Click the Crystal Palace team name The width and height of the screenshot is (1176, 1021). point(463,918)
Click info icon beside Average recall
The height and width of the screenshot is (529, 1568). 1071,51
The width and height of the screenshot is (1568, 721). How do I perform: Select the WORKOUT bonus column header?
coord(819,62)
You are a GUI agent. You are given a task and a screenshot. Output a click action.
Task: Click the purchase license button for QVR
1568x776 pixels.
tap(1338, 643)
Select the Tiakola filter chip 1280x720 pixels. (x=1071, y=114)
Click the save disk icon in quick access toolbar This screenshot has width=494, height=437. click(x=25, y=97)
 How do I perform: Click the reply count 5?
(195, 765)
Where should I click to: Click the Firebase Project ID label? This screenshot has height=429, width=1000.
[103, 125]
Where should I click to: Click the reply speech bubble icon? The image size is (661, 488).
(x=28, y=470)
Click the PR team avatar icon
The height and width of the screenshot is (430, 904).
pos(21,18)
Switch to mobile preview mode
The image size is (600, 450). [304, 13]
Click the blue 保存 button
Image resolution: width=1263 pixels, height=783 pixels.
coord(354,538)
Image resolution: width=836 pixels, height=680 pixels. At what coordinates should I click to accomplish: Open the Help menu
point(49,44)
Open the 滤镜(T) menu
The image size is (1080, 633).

## WHAT THE TASK ASKS:
If the word "button" is on a line above, return that line.

## EXPECTED ANSWER:
Task: Click the purchase license button for QVR
Click the blue 保存 button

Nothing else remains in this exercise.